* **TASK STATEMENT**
How many lines of the listing contain the word "width"? Give only the number.

#### DATA SUPPLIED ####

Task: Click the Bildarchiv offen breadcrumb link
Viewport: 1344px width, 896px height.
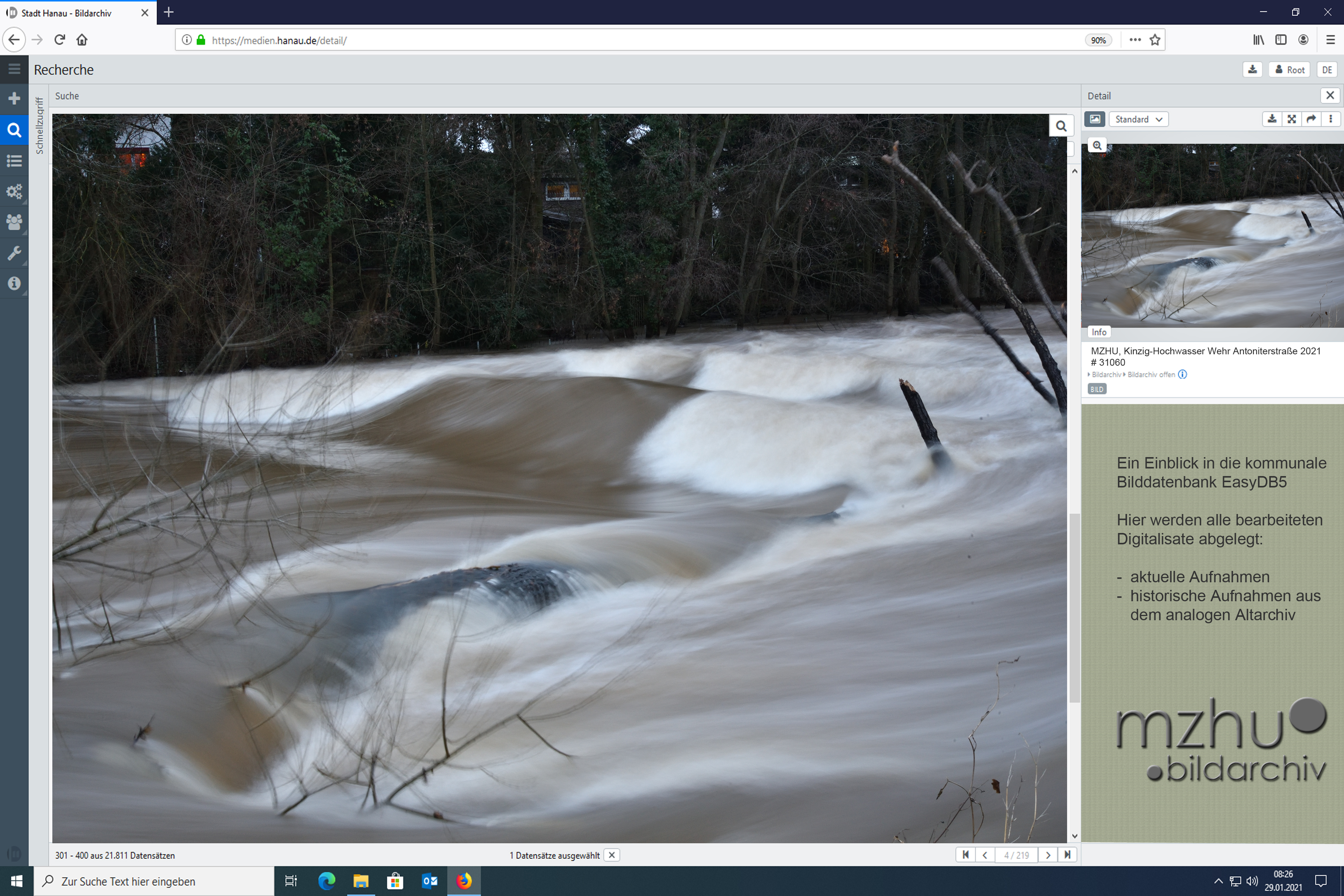Action: [x=1151, y=375]
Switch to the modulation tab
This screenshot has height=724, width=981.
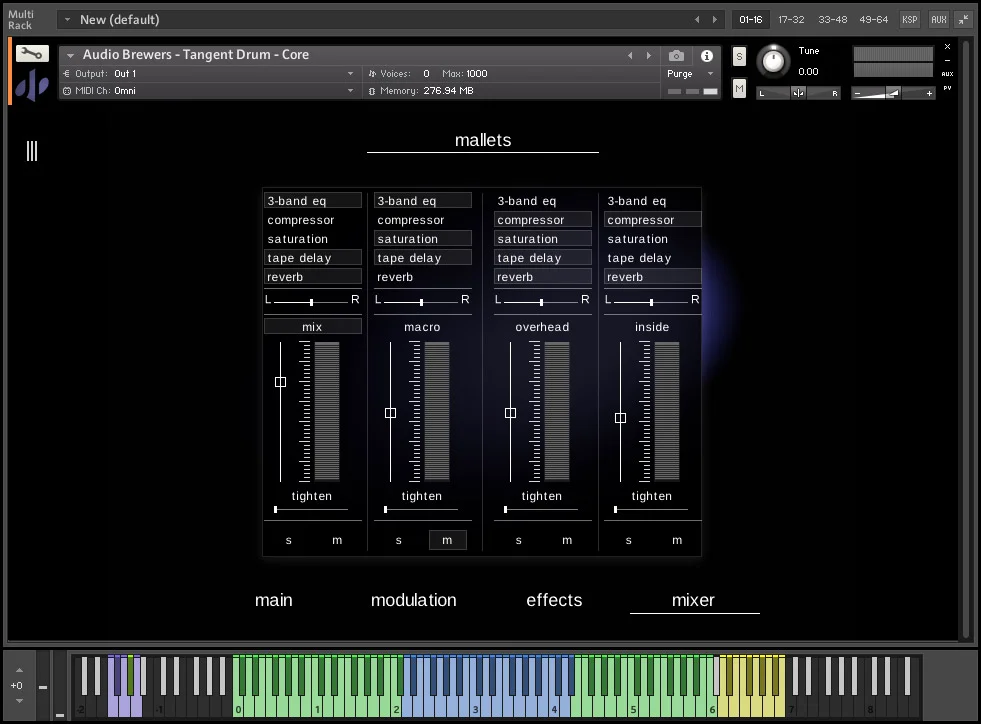[413, 600]
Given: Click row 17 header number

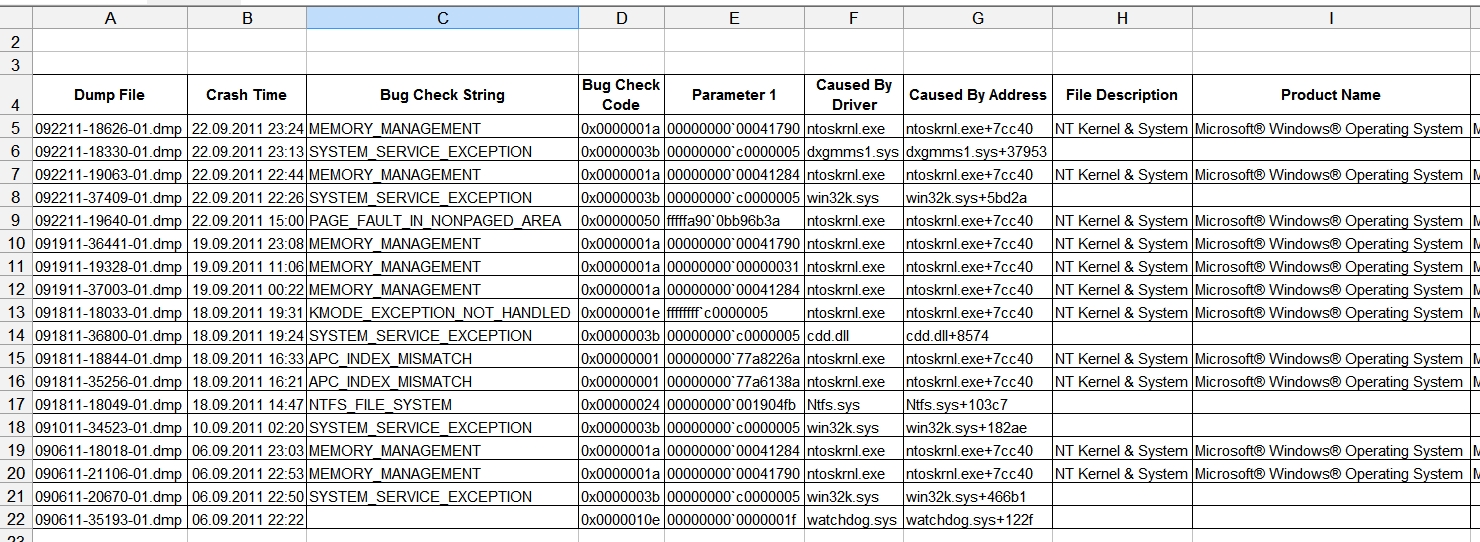Looking at the screenshot, I should (x=16, y=405).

####

* **THE RESULT**
2